For data column discard, in addition to invalid values and requirements, some tables themselves redundant columns also need to be cleaned up in this link, such as the index number in Dataframe, type description, and so on, through the discard of these data, thus generating new data, can make the data capacity effectively reduced, and thus improve the computational efficiency.

The analysis shows that the usage of honeypot agent has exploded in the days of June 5, 19-22 and 25th. Then these days the data has a situation, not normal, the specific is God horse situation, not urgent, behind the small safety belt everyone to slowly find out in the end is those people (source IP) did what "bad".

Further analysis, after the data has an exception, let us look at the amount of daily to go to heavy IP data and its growth. Can be calculated by the day groupby after the Nunique () method to calculate the daily amount of IP data.

Daily_proxy_data = analysis_data[analysis_data.module== ' proxy ']daily_proxy_visited_count = Daily_proxy_ Data.groupby ([' Proxy_host ']). Srcip.nunique () Daily_proxy_visited_count.plot ()

What is the majority of people (source IP) in the dry God horse? The horse of the dry God? The horse of the dry God? Let's take a look at which of the most visited hosts, that is, the number of IPs associated with the same host, so that we can see only the top 10 top host.

First select the host and IP fields, can over GroupBy method to group each domain name (host), and then the IP access to each domain name unique statistics.

HOST_ASSOCIATE_IP = proxy_data.loc[:, [' proxy_host ', ' srcip ']]grouped_host_ip = Host_associate_ip.groupby ([' Proxy_ Host ']). Srcip.nunique () print (Grouped_host_ip.sort_values (ascending=false). Head (10))

delegate access to host	Source IP
Www.gan**.com	1113
Wap.gan**.com	913
Webim.gan**.com	710
Cgi.**.qq.com	32T
Www.baidu.com	615
Loc.*.baidu.com	543
Baidu.com	515
www.google.com	455
Www.bing.com	428
12.ip138.com	405

Look at what everyone has done--look at the log data and discover the original collection of information such as the price of used cars, worker recruitment and so on. From the popular host, we should always use the agent mainly to get Baidu, qq,google,bing this kind of including women website Information.

Let's see who is using proxy IP "officer" the most, that is to see who has the most IP access to different host.

 host_associate_ip = proxy_data.loc[:, [' proxy_host ',  ' Srcip ']]grouped_host_ip =  host_associate_ip.groupby ([' Srcip ' _host ']). Proxy_host.nunique () print (Grouped_host_ip.sort_values ( Ascending=false). Head ()

" tr>

source IP	Access different host
2850"
64...122	2191
710
212..**.14
518
195.*. 1	27...202	452
451
212..**.13	110...39	430

Oh, we found the target IP is 123. *.155 's young man has a large number of access records, and then view the log, he was in a large collection of hotel information. Well, then we'll probably know who's doing it, and let's see how long they've been using proxy. The code is as follows--

This is not to give you the code, just give the following pseudo-code.

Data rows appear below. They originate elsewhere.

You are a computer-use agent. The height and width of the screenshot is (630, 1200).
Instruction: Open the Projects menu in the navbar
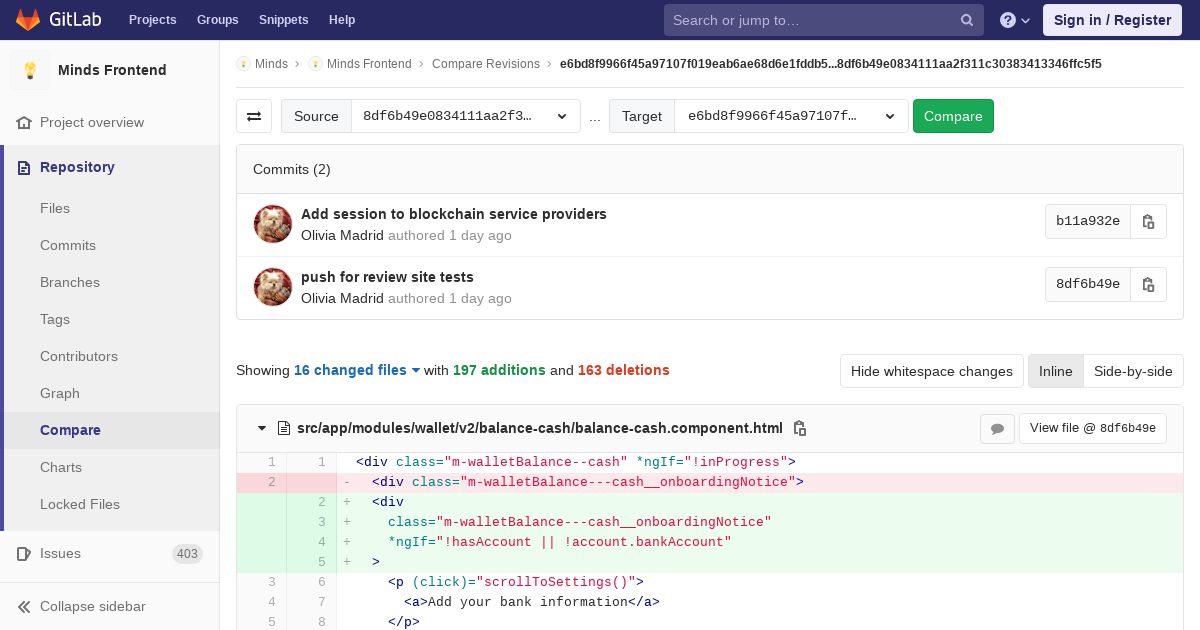point(152,20)
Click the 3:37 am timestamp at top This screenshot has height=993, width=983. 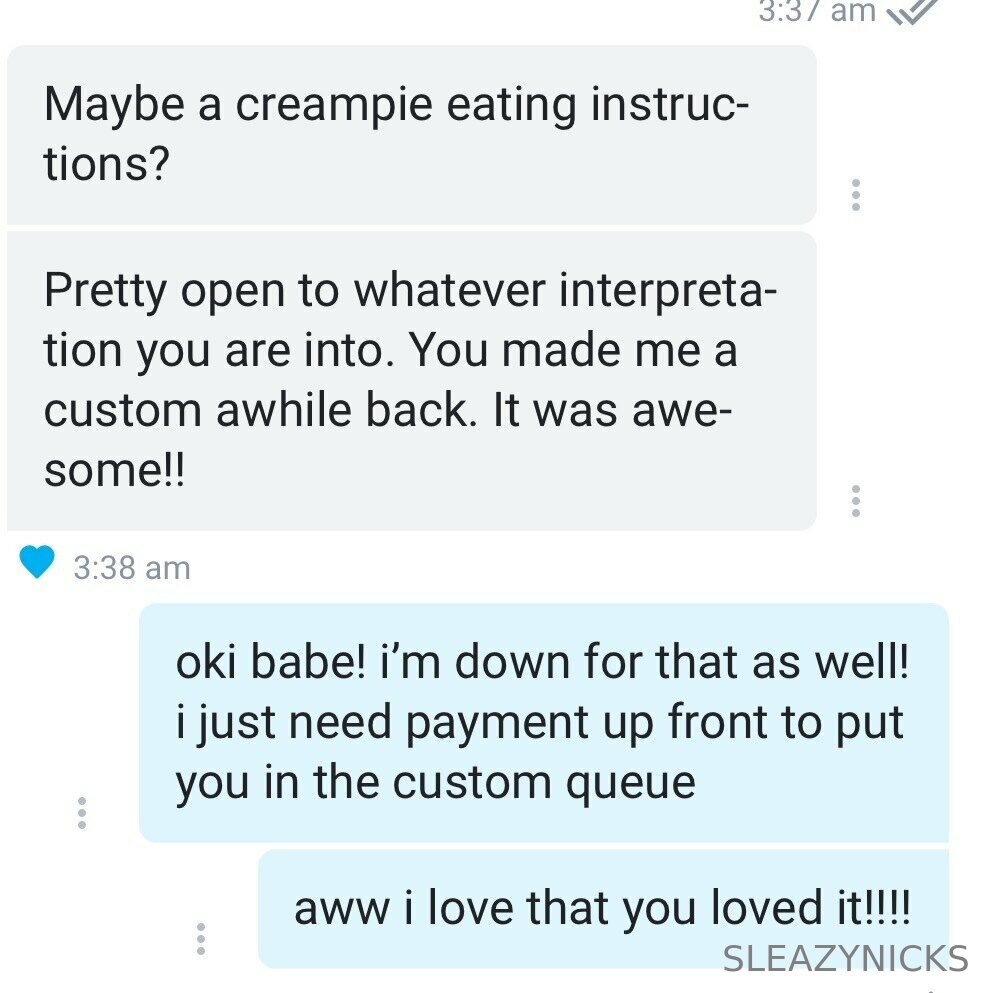point(817,11)
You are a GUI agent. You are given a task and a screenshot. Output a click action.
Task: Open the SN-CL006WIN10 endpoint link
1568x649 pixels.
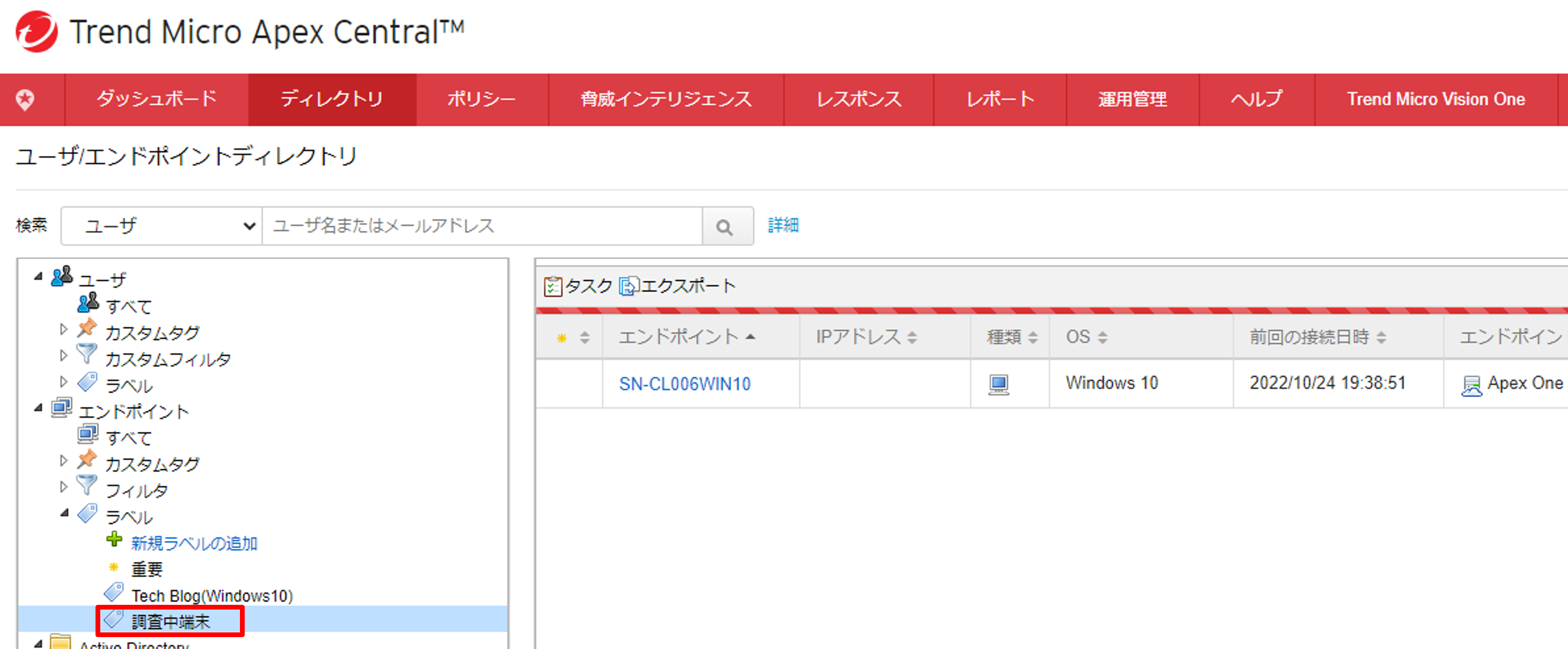pyautogui.click(x=684, y=384)
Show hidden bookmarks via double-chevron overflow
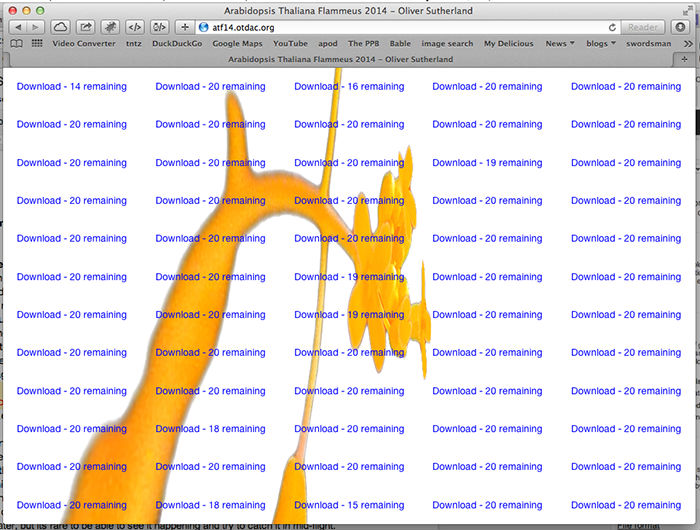Screen dimensions: 700x530 [x=689, y=44]
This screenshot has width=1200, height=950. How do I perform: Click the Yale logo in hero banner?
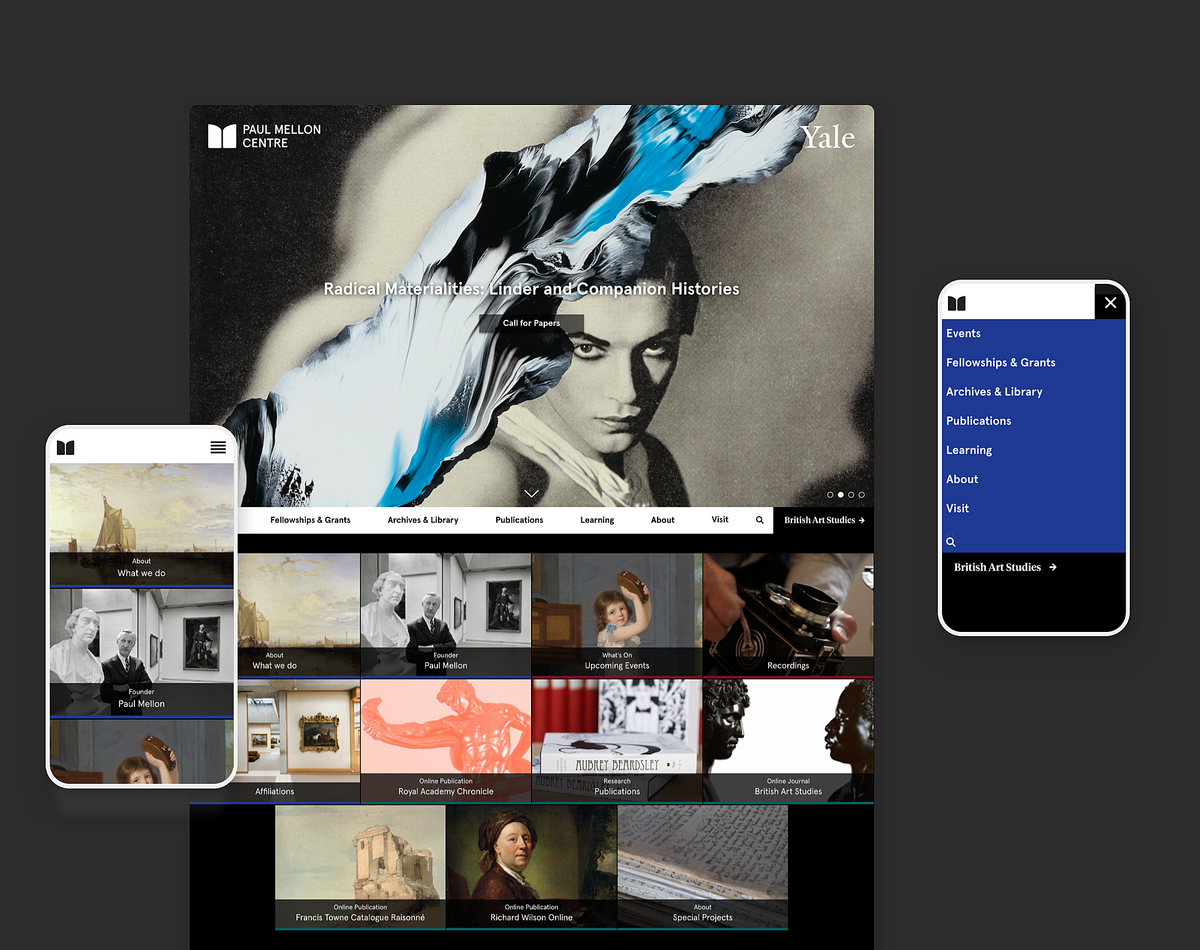827,137
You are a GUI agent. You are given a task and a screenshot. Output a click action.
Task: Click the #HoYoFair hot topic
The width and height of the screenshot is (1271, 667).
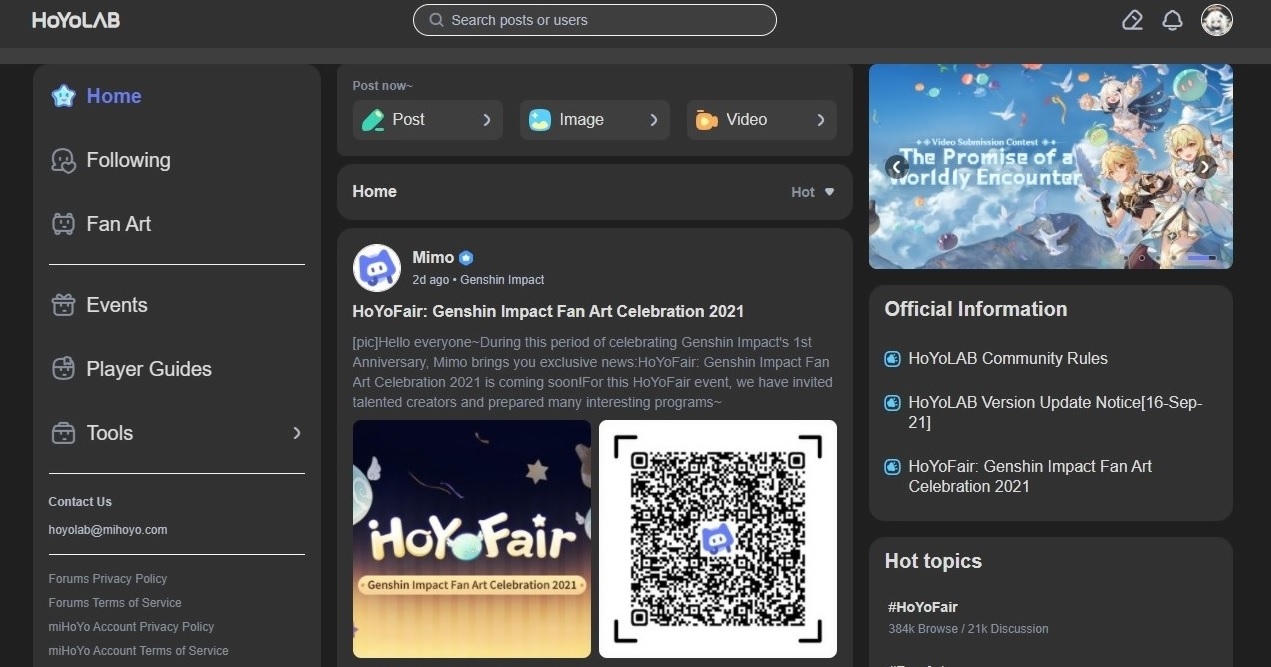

DATE_IP = analysis_data.loc[:,[' timestamp ', ' srcip ']]grouped_date_ip = date_ip.groupby ([' Timestamp ', ' Srcip ']) # Calculate the access date for each source IP (SRCIP) all_srcip_duration_times = ... #算出最长连续日期天数duration_date_cnt = count_date (all_srcip_duration_ Times

Source IP	duration Date (days)
80...38	32
213.*. 128	31
125..*.161	22
120..*.161	22
50.*. 67	19
114...97	19
162.*. 113	19
192.*. 226	17
182...205	17
112.*. 108	16
123..*.130	16
61...156	15
61...152	15
58...130	15
216.*. 106	14
101...117	14
124...126	14
79.*. 254	13
115..*.130	13
61...79	13

Well, here I also know what those people do, who use the agent for the longest and so on. Remove IP = 80...38 users use proxy IP access to the data log, found that the lad in a long time to obtain Sohu images.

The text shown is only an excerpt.